Who is going to take off the lad's bike stabilisers and run alongside him until he is safe on two wheels? Who is going to chase him into the waves at the seaside? Who is going to push him on the swings or take him down the slide at the park? You know, all the things a child needs from parents in the natural order of things.

But to me, the worst thing of all is that they will die when the child is relatively young. Okay, people are outliving the Biblical three score years and ten. We are supposedly fitter and more active. But to nurture a boisterous ten-year-old when you are 73 is totally unthinkable. A child is for life, not just for a couple of Christmases to come.

My daughter was nine when we lost her mum. She and I know how agonisingly hard that was for a child. Fortunately, I still had the energy to be mum and dad. I couldn't now - in my fifties - so how is a septuagenarian going to cope?

Ah, nannies. Get someone else to do the energetic bits of bringing up the child. Bring him to me at bedtime.

I'm sorry, but it's not on. This well-off couple have the potential to do good with children already in the world. They could support an orphanage in Africa, care for Aids-ravaged youngsters or adopt a parentless child - but then this couple would surely be considered too old to adopt. It makes me sick.

On a happier note, perhaps, a new survey says we are not as happy as we were in the 1950s, even though we are far better off financially. Trouble is, those born since the 1960s can't possibly know about the Fifties, and those born before that decade have had their memories rose-tinted by time.

I remember the 1950s as far gentler, less-frantic and more carefree than today, and the sun always seemed to be shining. But I was just a boy. And I do recall my parents worrying about money and me going to school in my big brother's frayed hand-me-downs.

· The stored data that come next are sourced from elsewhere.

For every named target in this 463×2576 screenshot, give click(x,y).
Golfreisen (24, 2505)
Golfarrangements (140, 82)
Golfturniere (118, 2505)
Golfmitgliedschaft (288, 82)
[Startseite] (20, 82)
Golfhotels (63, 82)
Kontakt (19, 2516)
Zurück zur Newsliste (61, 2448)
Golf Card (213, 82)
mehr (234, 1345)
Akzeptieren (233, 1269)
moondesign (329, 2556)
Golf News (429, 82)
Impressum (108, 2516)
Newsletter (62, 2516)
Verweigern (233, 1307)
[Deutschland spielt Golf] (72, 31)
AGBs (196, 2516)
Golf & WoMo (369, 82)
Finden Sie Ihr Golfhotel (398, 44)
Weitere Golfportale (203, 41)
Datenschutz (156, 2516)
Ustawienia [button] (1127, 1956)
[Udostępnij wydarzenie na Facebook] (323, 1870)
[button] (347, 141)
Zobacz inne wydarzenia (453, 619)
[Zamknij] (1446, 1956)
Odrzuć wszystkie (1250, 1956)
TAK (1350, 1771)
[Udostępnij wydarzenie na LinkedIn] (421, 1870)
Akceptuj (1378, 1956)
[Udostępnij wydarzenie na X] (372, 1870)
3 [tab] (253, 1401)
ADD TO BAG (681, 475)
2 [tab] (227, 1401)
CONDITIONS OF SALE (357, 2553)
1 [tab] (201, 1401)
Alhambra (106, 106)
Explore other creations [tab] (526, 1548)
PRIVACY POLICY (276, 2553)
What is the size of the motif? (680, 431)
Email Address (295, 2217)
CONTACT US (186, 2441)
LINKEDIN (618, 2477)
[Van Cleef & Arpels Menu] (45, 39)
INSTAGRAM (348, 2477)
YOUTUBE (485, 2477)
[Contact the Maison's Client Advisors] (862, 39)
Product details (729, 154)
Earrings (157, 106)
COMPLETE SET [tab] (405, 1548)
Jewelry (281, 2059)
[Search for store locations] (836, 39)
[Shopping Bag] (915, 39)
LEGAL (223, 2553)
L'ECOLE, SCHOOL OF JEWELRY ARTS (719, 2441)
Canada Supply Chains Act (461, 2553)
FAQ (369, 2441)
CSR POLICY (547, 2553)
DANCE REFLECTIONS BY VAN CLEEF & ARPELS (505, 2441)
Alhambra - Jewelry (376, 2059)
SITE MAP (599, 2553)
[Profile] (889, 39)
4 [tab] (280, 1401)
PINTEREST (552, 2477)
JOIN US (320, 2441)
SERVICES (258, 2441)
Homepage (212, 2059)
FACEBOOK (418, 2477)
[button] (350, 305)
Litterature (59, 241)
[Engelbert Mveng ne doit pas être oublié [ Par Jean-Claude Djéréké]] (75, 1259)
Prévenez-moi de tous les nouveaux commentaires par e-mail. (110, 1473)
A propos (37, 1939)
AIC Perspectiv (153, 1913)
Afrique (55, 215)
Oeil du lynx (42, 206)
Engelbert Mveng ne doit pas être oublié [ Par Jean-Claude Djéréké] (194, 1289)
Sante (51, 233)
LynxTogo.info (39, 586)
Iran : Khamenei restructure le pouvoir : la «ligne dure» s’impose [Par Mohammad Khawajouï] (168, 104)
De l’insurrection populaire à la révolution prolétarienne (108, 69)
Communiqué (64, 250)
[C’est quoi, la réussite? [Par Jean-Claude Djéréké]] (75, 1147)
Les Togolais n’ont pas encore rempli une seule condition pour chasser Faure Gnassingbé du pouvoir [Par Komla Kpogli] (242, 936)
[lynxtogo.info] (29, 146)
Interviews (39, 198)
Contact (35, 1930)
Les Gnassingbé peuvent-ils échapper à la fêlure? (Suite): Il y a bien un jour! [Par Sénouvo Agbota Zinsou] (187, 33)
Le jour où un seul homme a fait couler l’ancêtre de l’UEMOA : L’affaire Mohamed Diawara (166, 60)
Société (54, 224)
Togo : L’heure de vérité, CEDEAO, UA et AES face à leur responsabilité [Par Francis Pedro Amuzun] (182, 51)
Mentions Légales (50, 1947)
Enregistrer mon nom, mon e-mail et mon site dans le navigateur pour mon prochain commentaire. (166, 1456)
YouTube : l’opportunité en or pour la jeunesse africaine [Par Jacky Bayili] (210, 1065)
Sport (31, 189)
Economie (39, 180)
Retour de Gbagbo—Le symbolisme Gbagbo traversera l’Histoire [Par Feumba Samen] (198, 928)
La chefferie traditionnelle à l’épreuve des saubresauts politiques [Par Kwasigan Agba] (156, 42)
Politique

Happiness is relative. Buying a new car can give you pleasure, yet fuming in a traffic jam does not. A row with the boss or the wife. Not good. Relaxing in the garden - or the pub - hmmm, good.

I'm not happy at the moment. I'm having trouble with my new conservatory. We've sprung a leak and suffer a deluge every time it rains. The people who built it will not even return our calls. How's that for customer care and after-sales service? I'll have to threaten them with the newspapers. If it goes on I'll have to name and shame.